Bristol-Myers Squibb (B-MS) and Eli Lilly have entered into a clinical trial collaboration to evaluate the safety and efficacy of BMS' immunotherapy Opdivo (nivolumab) in combination with Lilly's galunisertib (LY2157299) as a potential treatment for advanced glioblastoma, hepatocellular carcinoma, and non-small cell lung cancer. Lilly will conduct the trials.

Opdivo is a human programmed death receptor-1 (PD-1) blocking antibody that binds to the PD-1 receptor expressed on activated T-cells. Galunisertib is a TGF beta R1 kinase inhibitor that in-vitro selectively blocks TGF beta signaling, which promotes tumor growth, suppresses the immune system and increases the ability of tumors to spread. This collaboration will address the hypothesis that co-inhibition of PD-1 and TGF beta negative signals may lead to enhanced anti-tumor immune responses than inhibition of either pathway alone.

"Advanced solid tumors represent a serious unmet medical need among patients with cancer.
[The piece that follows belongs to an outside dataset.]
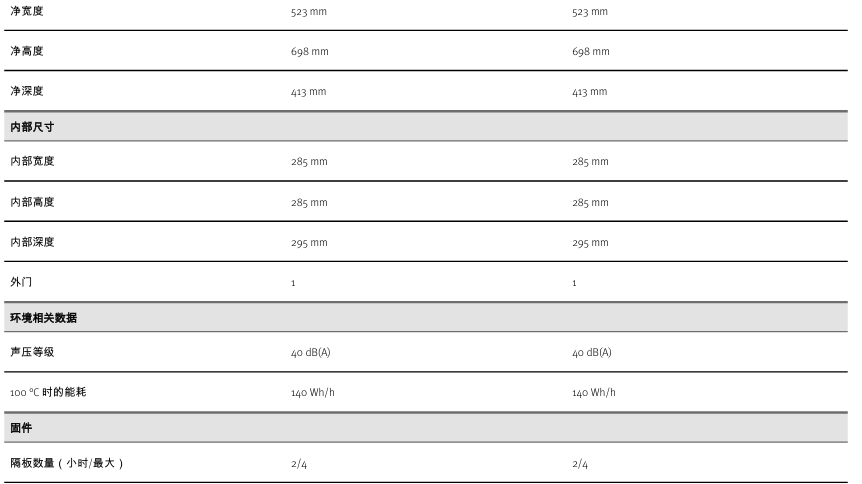Click the 环境相关数据 section header
The image size is (862, 484).
43,318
Our clinical collaboration with Lilly underscores Bristol-Myers Squibb's continued commitment to explore combination regimens from our immuno-oncology portfolio with other mechanisms of action that may accelerate the development of new treatment options for patients," said Mr Michael Giordano, senior vice president, head of development, Oncology, BMS.

"Combination therapies will be the key to address tumor heterogeneity and the inevitable resistance that is likely to develop to even the most promising new tailored therapies," said Mr Richard Gaynor, senior vice president, Product Development and Medical Affairs, Lilly Oncology. He added, "To that end, having multiple cancer pathways and technology platforms will be critical in an era of combinations to ensure sustainability beyond any single asset."